Texte à lire:
==================================================

COMPOSITEUR | Jean-Baptiste LULLY |
LIBRETTISTE | Jean-Baptiste Poquelin, dit Molière |
Comédie-mascarade (LWV 20) de Molière en trois actes, représentée au Louvre, dans l’appartement bas de la reine-mère, le 29 janvier 1664, accompagnée d’un ballet de Lully dans lequel le roi dansa un rôle d’Égyptien. Il y eut deux représentations au Louvre, suivies de deux chez Madame, au Palais Royal.
Selon une légende apparue au XVIIIe siècle, dans une recueil d’anecdotes, la pièce fut inspirée à Molière par l’histoire du comte de Grammont qui avait séduit une lady Hamilton en lui promettant le mariage, mais qui oublia sa promesse une fois son objectif atteint. Au moment de s’embarquer pour revenir en France, les frères de la lady abandonnée le rattrapèrent à Douvres et lui crièrent : Comte de Grammont ! n’avez-vous rien oublié à Londres ? Ce à quoi le comte répondit : Pardonnez-moi, j’ai oublié d’épouser votre soeur, et j’y retourne avec vous, pour finir cette affaire.
Elle fut reprise au Théâtre du Palais royal, à partir du 15 février, « avec le ballet et les ornements ». La musique était de Lully, la chorégraphie de Beauchamp et les costumes réalisés par le tailleur Baraillon. Le Ballet comportait trois actes.
Une reprise eut lieu au Théâtre du Palais royal en février 1668, sans le ballet ni la musique, afin de servir de complément de programme à Amphitryon. C’est sous cette forme qu’elle fut publiée par Molière la même année.
Parmi les danseurs figuraient le Roi et M. de Villeroi, costumés en Égyptiens, M. de Saint-Aignan. Molière était Sganarelle, La Thorillière Géronimo, Brécourt et du Croisy, masqués, les docteurs Pancrace et Marphurius, Louis Béjart Alcantor, La Grange Alcidas, la Du Parc Dorimène, Madeleine Béjart et Catherine de Brie deux Egyptiennes.
Chaque acte se terminait par un ballet qui était un prolongement de l’action. Le chant, la danse et la musique instrumentale y avait une importance à peu près égale à celle de la pièce proprement dite.
Mlle Hilaire chanta le Récit de la Beauté dans la deuxième scène (*), Destival chanta le Récit d’un Magicien dans la troisième entrée, Anna Bergerotti, Giuseppe Chiarini, Bordigoni, Jon. Agustin, Taillavaca et Angelo Michaël chantèrent le Concert espagnol dans la quatrième scène de l’acte III. Jean-Baptiste Lully figura dans la septième entrée Le Charivari grotesque.

==================================================

Entrées de données:
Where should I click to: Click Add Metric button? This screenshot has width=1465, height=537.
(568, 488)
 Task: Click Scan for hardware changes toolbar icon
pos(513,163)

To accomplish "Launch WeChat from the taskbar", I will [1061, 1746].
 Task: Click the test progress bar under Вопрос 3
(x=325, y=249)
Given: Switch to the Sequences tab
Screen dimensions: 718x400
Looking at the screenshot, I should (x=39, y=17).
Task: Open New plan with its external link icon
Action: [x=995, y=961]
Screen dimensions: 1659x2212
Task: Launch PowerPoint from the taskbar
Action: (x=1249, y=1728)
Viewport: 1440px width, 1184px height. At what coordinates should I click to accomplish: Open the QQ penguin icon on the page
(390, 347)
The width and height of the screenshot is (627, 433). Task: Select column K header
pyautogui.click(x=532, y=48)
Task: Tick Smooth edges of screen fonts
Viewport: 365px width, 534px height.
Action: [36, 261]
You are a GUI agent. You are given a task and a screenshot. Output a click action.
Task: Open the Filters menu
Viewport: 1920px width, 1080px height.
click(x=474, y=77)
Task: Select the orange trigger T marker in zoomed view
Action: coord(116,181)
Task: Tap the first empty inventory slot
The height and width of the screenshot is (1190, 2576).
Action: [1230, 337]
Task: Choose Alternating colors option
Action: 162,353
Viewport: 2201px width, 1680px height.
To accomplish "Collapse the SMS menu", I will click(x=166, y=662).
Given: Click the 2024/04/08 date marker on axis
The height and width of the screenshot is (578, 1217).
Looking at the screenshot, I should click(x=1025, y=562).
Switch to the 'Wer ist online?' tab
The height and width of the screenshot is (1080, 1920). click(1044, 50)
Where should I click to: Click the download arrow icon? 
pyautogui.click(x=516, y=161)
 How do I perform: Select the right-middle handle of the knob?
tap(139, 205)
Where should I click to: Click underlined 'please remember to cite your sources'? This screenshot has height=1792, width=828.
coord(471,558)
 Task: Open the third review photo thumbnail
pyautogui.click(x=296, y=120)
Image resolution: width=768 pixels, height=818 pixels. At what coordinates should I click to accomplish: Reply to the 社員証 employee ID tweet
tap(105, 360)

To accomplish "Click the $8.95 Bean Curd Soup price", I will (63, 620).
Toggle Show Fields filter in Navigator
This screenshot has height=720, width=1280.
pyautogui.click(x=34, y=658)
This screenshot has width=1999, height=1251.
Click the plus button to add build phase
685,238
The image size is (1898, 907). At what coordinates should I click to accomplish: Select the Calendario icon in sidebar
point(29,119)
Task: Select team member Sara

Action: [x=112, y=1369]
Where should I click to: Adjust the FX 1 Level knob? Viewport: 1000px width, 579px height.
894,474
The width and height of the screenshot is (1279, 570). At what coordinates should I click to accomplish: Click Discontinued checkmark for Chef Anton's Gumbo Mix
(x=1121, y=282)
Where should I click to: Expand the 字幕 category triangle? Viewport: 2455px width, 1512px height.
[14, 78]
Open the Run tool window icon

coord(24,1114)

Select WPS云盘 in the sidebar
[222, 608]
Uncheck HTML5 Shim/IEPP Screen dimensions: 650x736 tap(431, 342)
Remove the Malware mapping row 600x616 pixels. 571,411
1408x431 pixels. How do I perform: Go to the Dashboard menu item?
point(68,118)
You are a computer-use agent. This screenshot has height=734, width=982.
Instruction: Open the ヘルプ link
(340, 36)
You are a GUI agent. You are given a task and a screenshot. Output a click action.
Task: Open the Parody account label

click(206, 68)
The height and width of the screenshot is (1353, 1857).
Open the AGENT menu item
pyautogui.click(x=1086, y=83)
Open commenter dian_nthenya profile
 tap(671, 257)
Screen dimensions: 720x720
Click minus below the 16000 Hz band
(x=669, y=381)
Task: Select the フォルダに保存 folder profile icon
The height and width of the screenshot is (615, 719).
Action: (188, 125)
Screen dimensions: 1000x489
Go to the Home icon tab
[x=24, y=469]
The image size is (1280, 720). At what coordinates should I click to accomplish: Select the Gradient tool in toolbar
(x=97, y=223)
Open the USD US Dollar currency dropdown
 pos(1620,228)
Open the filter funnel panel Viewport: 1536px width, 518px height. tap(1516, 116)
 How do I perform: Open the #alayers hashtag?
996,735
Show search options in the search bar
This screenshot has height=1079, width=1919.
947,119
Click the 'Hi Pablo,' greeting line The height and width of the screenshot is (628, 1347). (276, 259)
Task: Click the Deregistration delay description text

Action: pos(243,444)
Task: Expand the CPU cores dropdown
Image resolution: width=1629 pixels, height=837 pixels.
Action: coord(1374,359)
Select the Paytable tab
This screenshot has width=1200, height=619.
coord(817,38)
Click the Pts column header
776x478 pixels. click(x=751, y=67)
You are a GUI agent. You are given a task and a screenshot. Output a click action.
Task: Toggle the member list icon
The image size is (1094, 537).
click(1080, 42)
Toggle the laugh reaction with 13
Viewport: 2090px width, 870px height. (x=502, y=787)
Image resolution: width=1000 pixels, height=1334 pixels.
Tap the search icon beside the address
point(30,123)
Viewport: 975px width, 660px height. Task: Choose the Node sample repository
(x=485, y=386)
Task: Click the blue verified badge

==================================================

Consigne 1:
Répondez aux questions suivantes d'après le texte à lire, en marquant vos réponses de la même façon.
(a) Quel rôle le roi dansa-t-il dans le ballet lors de la représentation au Louvre ?
(b) Qui réalisa les costumes pour la reprise au Théâtre du Palais royal à partir du 15 février ?
(c) Quel personnage Molière jouait-il ?
Consigne 2:
Transcrivez en tableau Markdown les lignes des entrées, de la ligne contenant « Screen dimensions: 1000x489 » jusqu'à la ligne contenant « Open the filter funnel », ces deux lignes comprises. Utilisez les colonnes « Numéro » et « Ligne de l'entrée », et omettez les lignes vides.

Réponse complète 1:
(a) Un rôle d'Égyptien.
(b) Le tailleur Baraillon.
(c) Sganarelle.

Réponse complète 2:
| Numéro | Ligne de l'entrée |
|---|---|
| 1 | Screen dimensions: 1000x489 |
| 2 | Go to the Home icon tab |
| 3 | [x=24, y=469] |
| 4 | The image size is (1280, 720). At what coordinates should I click to accomplish: Select the Gradient tool in toolbar |
| 5 | (x=97, y=223) |
| 6 | Open the USD US Dollar currency dropdown |
| 7 |  pos(1620,228) |
| 8 | Open the filter funnel panel Viewport: 1536px width, 518px height. tap(1516, 116) |